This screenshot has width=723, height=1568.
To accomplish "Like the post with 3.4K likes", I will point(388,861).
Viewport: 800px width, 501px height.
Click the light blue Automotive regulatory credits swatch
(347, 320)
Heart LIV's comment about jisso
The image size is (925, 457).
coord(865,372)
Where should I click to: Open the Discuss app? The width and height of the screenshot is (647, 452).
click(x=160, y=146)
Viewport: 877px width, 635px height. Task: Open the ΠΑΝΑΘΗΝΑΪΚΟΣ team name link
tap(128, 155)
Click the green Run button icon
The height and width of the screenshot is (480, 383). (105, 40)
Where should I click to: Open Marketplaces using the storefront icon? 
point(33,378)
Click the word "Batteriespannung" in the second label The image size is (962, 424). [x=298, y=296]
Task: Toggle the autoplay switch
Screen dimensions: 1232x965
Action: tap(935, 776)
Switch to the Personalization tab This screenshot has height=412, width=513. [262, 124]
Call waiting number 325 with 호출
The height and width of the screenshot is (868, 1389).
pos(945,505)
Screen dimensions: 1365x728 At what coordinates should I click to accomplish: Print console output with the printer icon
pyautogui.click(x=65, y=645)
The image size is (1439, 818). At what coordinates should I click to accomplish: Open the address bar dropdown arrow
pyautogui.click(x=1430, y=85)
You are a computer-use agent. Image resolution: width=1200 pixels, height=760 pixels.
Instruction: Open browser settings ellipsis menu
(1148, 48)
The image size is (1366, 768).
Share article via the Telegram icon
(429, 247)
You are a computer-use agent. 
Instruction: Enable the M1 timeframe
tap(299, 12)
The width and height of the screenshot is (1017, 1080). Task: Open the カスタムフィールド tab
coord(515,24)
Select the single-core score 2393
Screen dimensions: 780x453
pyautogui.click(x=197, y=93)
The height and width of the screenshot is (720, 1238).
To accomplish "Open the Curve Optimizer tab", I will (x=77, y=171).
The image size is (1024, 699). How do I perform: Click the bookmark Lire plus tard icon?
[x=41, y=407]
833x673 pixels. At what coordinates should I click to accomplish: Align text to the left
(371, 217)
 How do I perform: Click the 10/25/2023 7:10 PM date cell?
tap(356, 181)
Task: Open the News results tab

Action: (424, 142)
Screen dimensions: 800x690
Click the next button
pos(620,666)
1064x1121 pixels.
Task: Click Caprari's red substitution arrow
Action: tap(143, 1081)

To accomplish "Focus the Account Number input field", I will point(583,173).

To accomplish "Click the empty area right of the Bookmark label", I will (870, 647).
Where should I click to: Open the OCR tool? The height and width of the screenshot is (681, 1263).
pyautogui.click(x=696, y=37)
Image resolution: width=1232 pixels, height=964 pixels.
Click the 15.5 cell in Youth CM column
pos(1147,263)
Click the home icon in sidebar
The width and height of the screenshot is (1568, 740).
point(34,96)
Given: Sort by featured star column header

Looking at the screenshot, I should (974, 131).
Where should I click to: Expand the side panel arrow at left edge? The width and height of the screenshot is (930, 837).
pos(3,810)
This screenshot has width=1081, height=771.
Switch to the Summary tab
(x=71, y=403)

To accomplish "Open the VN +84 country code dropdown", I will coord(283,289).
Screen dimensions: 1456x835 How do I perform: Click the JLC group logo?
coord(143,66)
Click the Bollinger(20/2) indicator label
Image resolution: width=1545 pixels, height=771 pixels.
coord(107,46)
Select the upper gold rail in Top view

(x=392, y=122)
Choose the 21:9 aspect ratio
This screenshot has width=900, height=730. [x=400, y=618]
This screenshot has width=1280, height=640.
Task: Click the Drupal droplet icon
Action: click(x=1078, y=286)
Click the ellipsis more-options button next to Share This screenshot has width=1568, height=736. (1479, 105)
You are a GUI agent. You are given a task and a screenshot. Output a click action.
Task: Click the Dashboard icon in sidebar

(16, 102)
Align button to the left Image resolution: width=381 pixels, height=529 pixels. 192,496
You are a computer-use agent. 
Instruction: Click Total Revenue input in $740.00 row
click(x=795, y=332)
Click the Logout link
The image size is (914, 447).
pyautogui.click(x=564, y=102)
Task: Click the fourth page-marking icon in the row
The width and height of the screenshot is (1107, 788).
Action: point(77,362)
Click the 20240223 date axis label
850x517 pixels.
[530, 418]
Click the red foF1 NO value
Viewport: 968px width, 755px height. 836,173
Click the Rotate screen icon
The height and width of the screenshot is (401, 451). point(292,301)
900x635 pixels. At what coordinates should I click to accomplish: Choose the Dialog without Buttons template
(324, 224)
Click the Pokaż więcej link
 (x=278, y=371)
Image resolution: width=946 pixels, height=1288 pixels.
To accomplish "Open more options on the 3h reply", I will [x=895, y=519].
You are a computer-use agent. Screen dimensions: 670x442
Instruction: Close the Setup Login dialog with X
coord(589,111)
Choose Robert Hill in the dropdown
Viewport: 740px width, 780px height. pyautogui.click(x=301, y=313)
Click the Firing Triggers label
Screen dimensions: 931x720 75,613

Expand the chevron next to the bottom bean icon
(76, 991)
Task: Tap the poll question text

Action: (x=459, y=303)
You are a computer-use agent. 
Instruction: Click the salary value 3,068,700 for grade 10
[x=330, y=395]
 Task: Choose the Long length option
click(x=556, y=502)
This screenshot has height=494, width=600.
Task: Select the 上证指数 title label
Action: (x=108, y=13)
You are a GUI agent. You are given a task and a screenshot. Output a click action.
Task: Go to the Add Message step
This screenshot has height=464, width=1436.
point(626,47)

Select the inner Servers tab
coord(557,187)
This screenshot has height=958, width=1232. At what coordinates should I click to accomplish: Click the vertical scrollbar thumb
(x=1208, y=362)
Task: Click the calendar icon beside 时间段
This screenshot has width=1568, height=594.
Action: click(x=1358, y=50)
○ ○ ○ ○
**WHAT YOU ARE ASKED TO DO**. Lines in the entries above that hold "will" should be counted; give only that count.

**SOLUTION BELOW**. 6